David, for example, spent his early years locked alone in a slum shack. His single mother wandered the streets, drinking. When she stumbled home in the early hours, he foraged for food wherever he could find it. On the day Pastor and Mama took him home to the Sanctuary of Hope (SoH) family, he asked wide-eyed, “What is moving?” as the car carried him to a life he could never imagine before. When they arrived and children surrounded him, clean, smiling and singing a welcome, he stood shell-shocked. He resisted removing his filthy, ragged clothes. And when they placed a steaming plate of food before him, he scooped it, bare-fisted and furiously, into his mouth before prayers even began. Only later did he learn how to use to a spoon.
As Mama Karau explains, “There was much intercession for the children because of their backgrounds. The Word of God helped us go the extra mile.”
Caregiver, Purity Muthoni, describes feeling overwhelmed when the children arrived, “ Where do I start? I prayed, ‘I am nothing. I don’t know anything. But God you are the One. Help me to give them something.’”
As caregivers celebrate SoH’s ten year anniversary, their faces unanimously alight at the thought of Esther K.
Esther was born under-sized and weak in Mathare Valley. Mama Karau, co-founder of Mathare Worship Centre with her husband Pastor Karau, describes receiving multiple phone calls from members of the church, “Hurry! Esther is dying!”
Somehow, Esther defied the odds and survived. However, at age five, she still could not walk or speak. She rarely, if ever, smiled and her eyes were terribly vacant. Moved by her plight and with the support of HP friends, Pastor and Mama Karau brought her home to SoH in 2010. Not long after her arrival, she took her first steps to the gleeful cheers of her new family. Today, she thrives in a special education school. Just this past June, Esther’s siblings helped her learn to skateboard.
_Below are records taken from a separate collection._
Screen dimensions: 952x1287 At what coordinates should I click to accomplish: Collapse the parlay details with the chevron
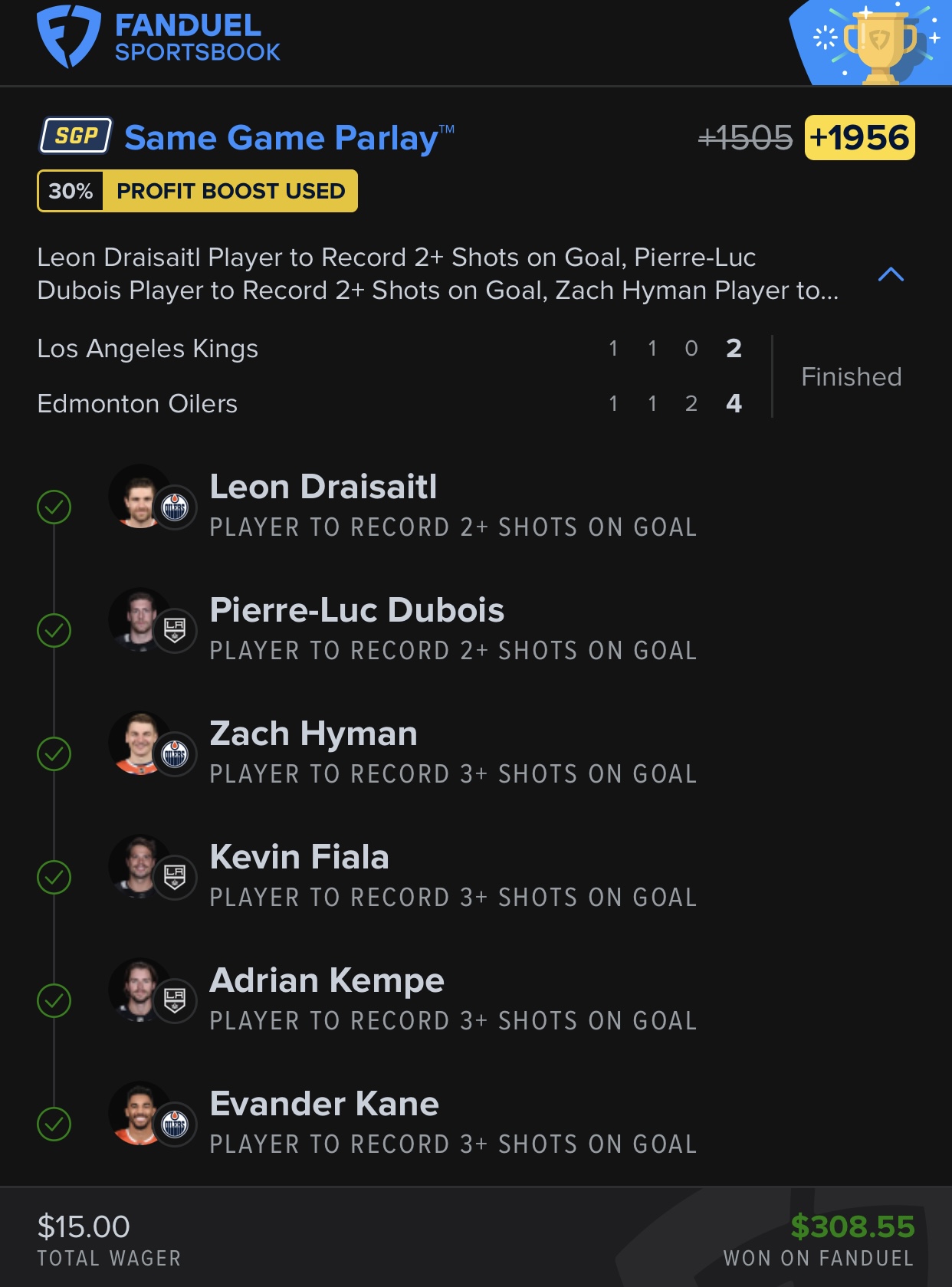(x=891, y=274)
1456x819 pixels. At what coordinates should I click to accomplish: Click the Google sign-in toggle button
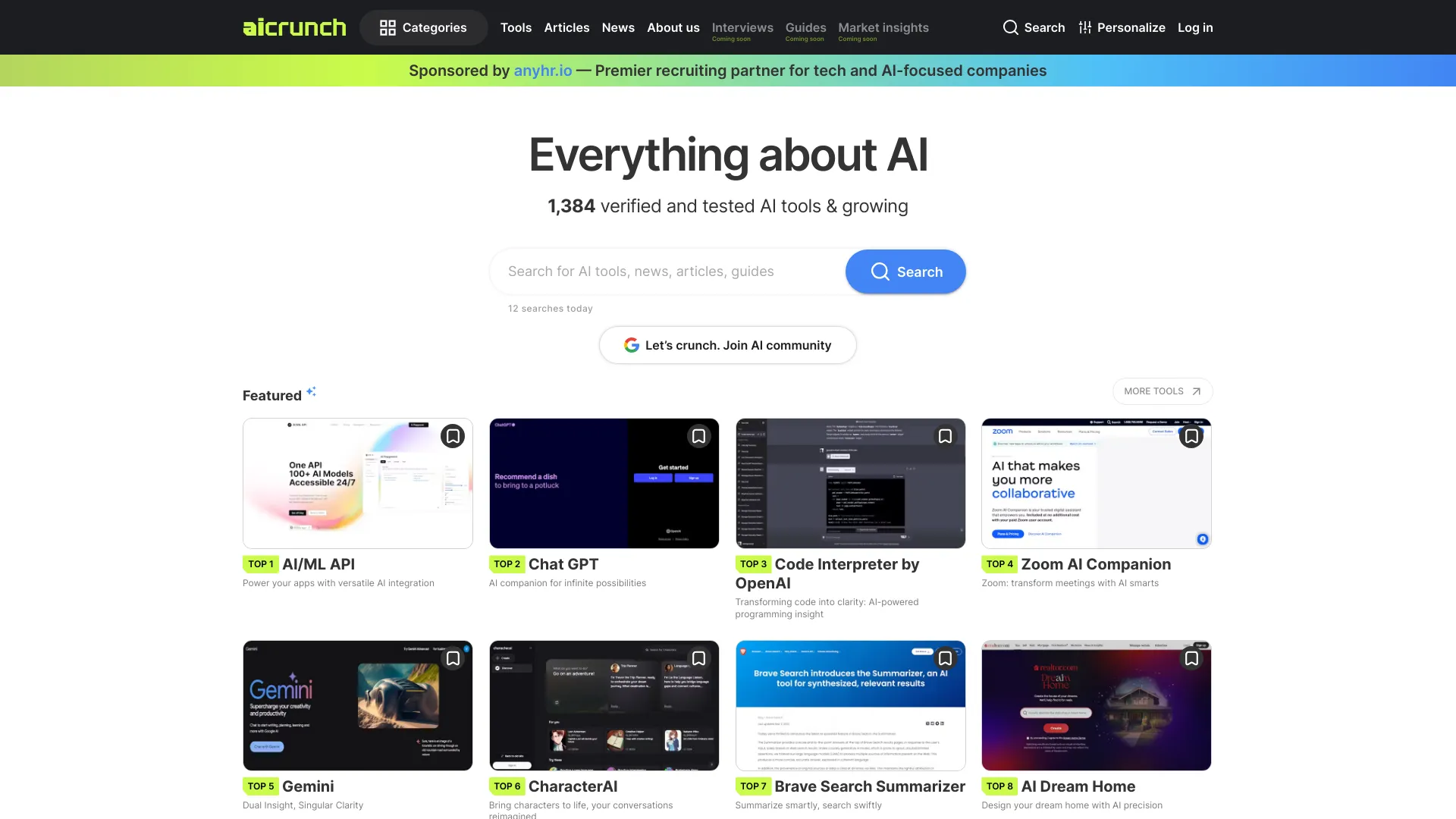(x=728, y=345)
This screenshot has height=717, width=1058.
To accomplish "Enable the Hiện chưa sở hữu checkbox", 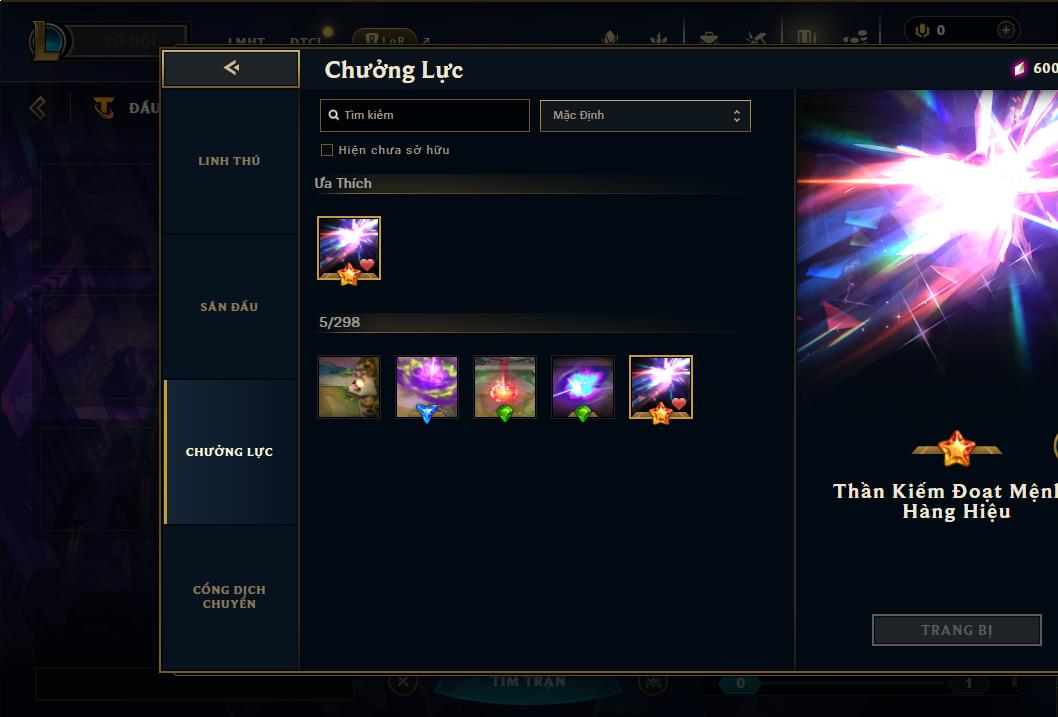I will coord(327,150).
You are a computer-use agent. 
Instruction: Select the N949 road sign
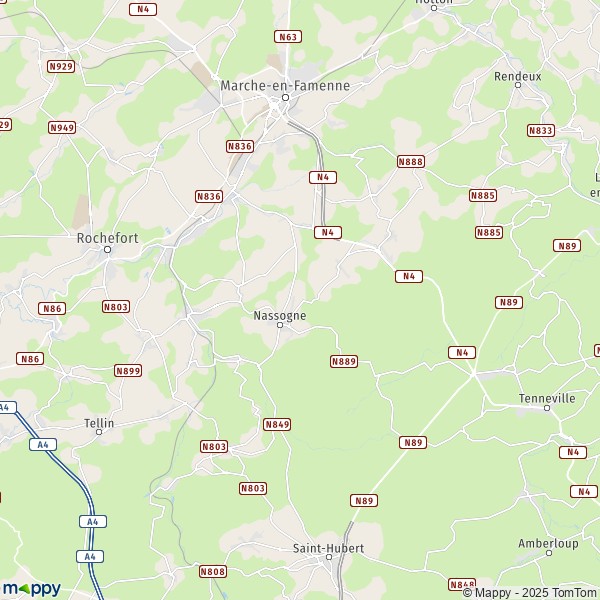[62, 127]
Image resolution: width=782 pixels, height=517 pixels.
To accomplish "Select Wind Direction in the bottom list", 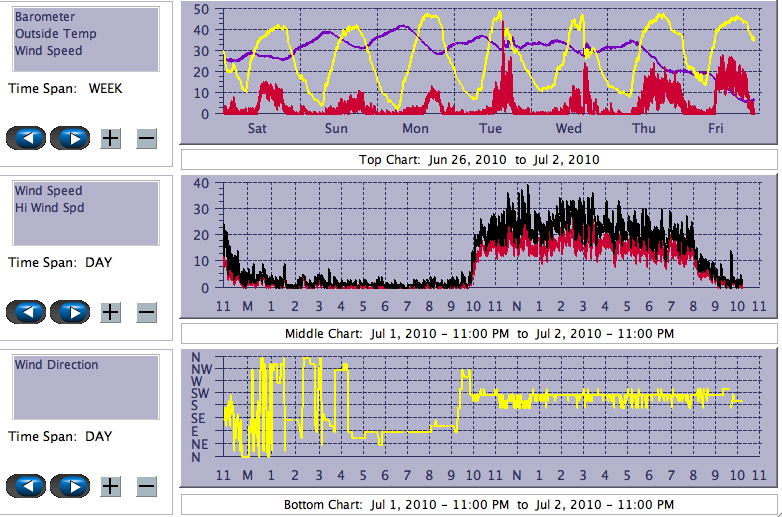I will coord(56,365).
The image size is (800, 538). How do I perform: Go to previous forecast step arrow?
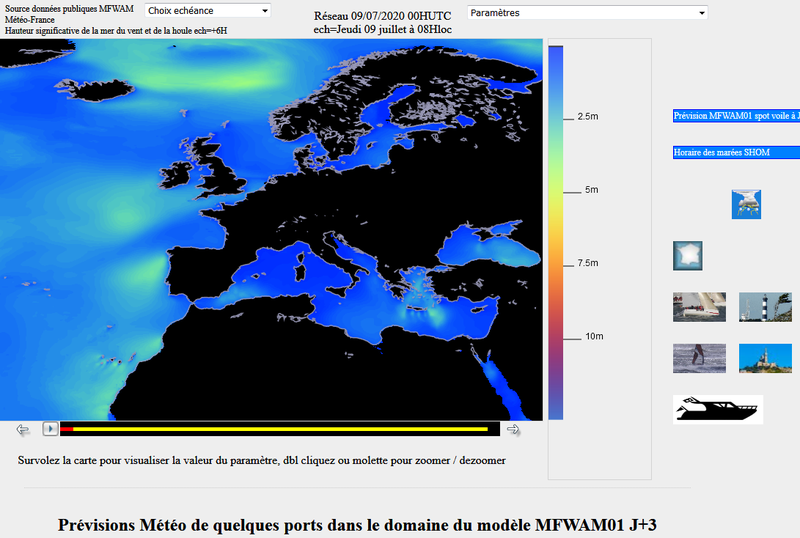pos(22,430)
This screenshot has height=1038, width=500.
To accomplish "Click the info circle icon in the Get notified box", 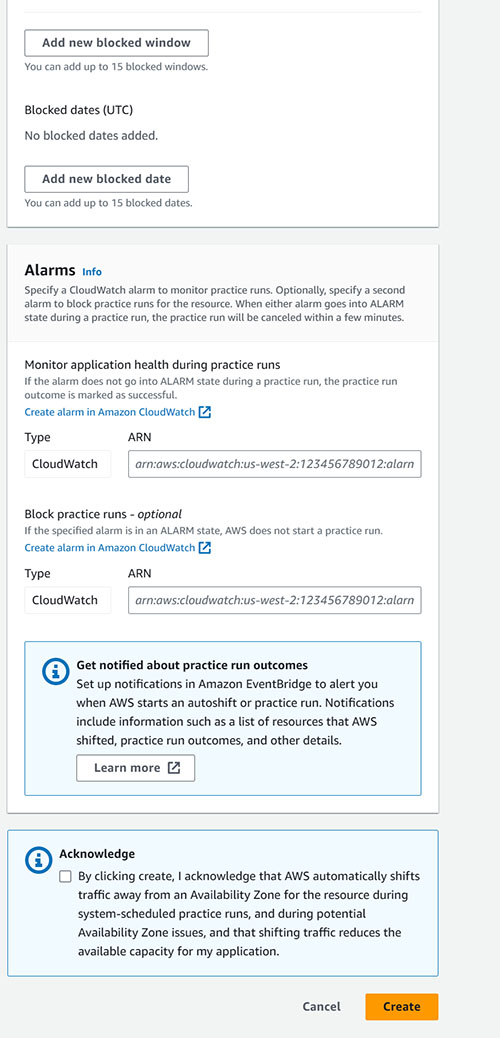I will (x=55, y=671).
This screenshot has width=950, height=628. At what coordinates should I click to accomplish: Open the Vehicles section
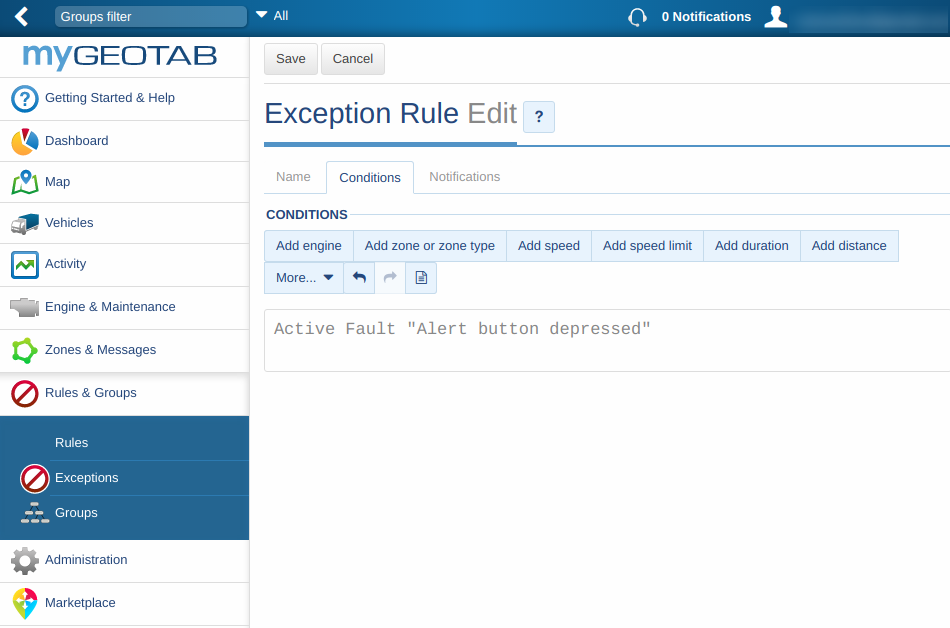pos(67,223)
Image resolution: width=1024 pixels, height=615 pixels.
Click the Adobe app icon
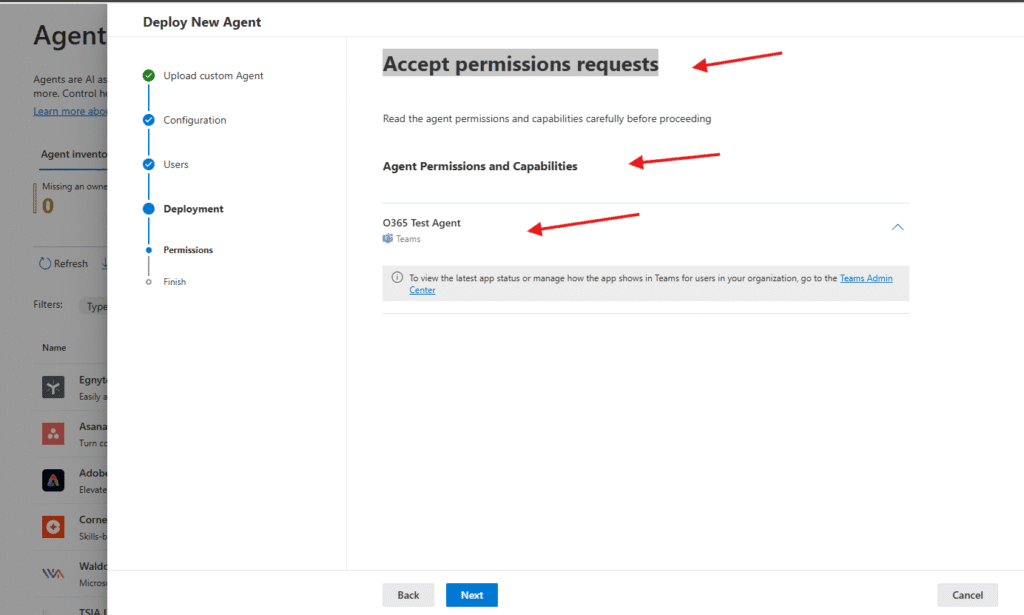53,480
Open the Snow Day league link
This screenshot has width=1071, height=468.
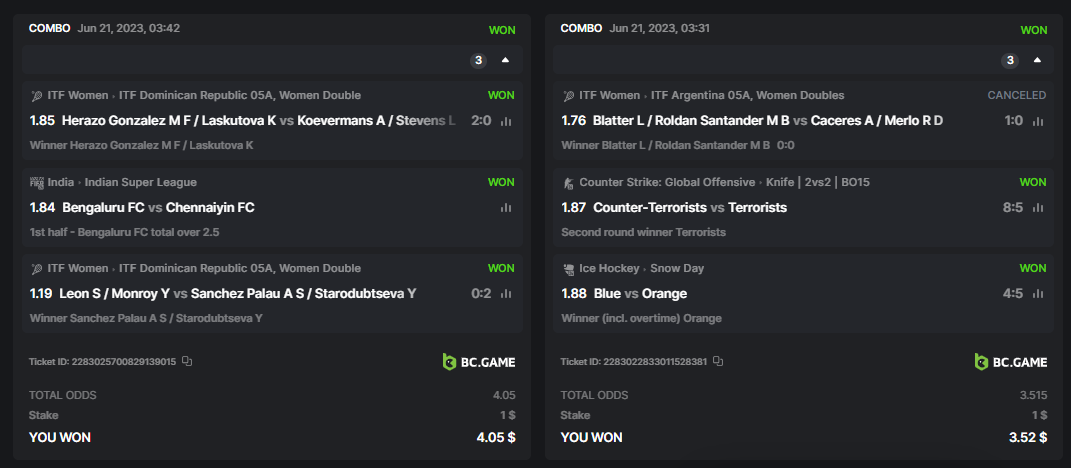(x=677, y=268)
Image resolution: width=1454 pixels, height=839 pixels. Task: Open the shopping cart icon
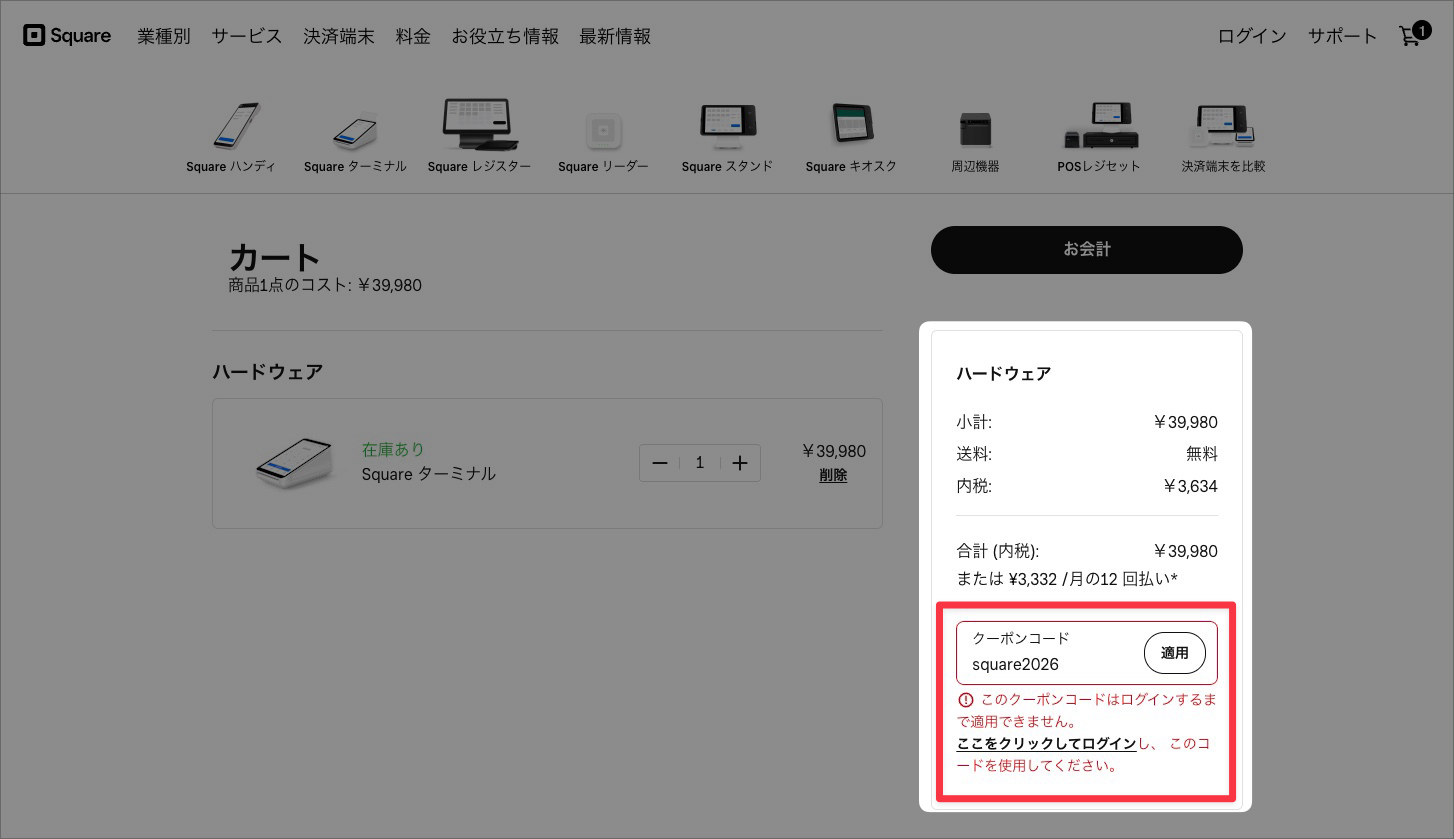1409,36
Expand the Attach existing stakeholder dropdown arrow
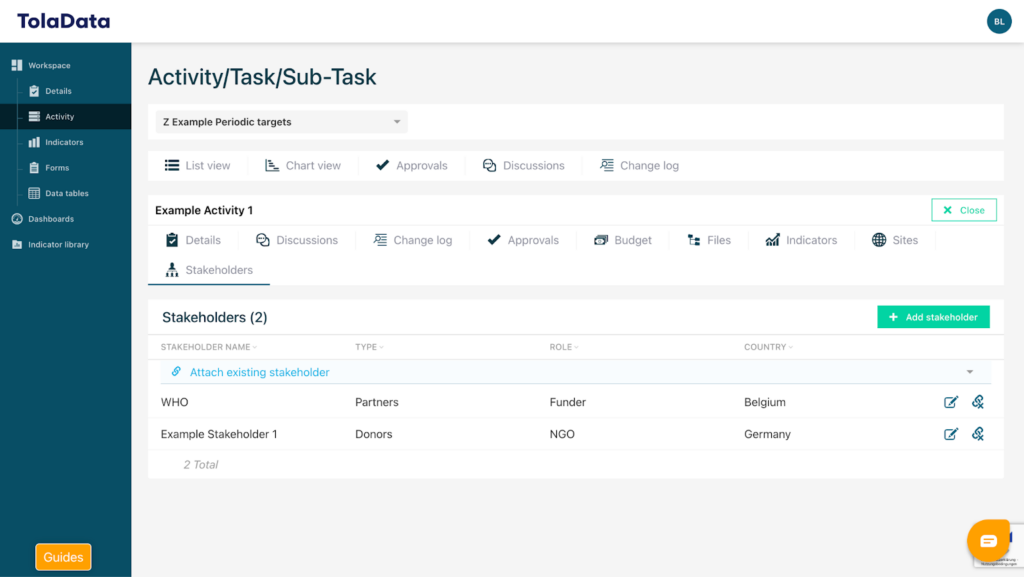1024x577 pixels. [969, 372]
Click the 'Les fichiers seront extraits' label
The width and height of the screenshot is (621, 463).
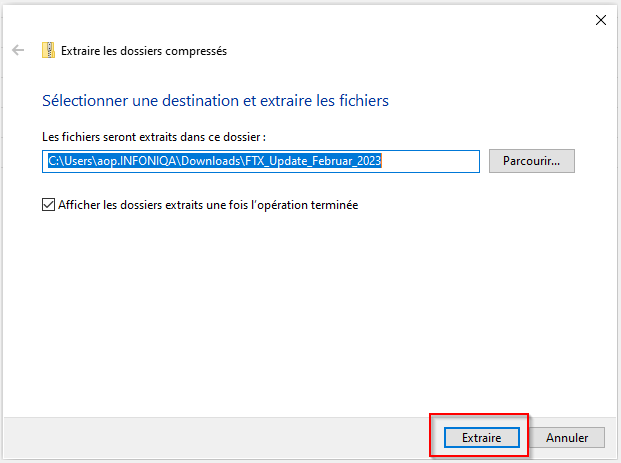(154, 137)
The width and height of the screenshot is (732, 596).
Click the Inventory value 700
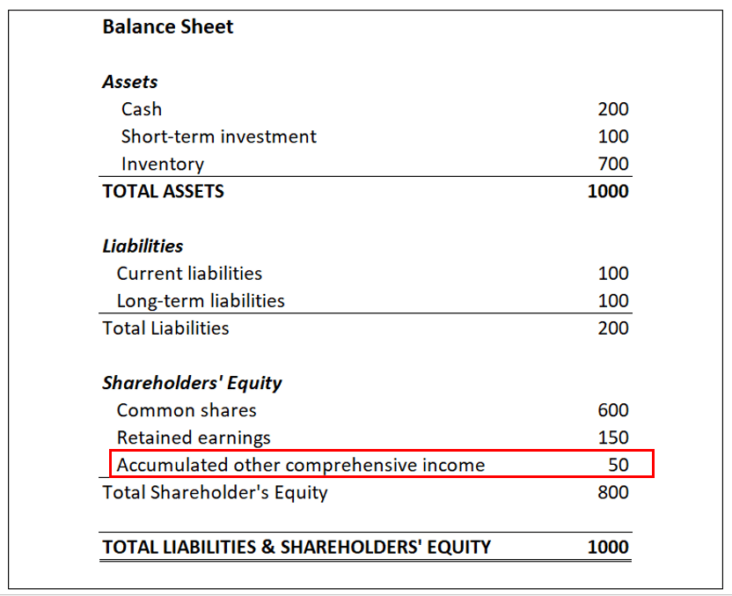pos(613,164)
It’s tempting to romanticize this extraordinary rescue operation of twenty-four former orphans. And yet as the SoH caregivers describe the highs and lows of ten years of merging into a family, they agree during morning devotions, “The Word of God is with us. And thus far, we are.” In reality, they are simply ordinary people just trying to take one step of faith at a time. And perhaps therein lies the miracle, as each step adds up to the creation of a family deeply invested in one another’s lives.
Steve Kariithi sums up the essence of SoH, of family, “their victories are your victories.”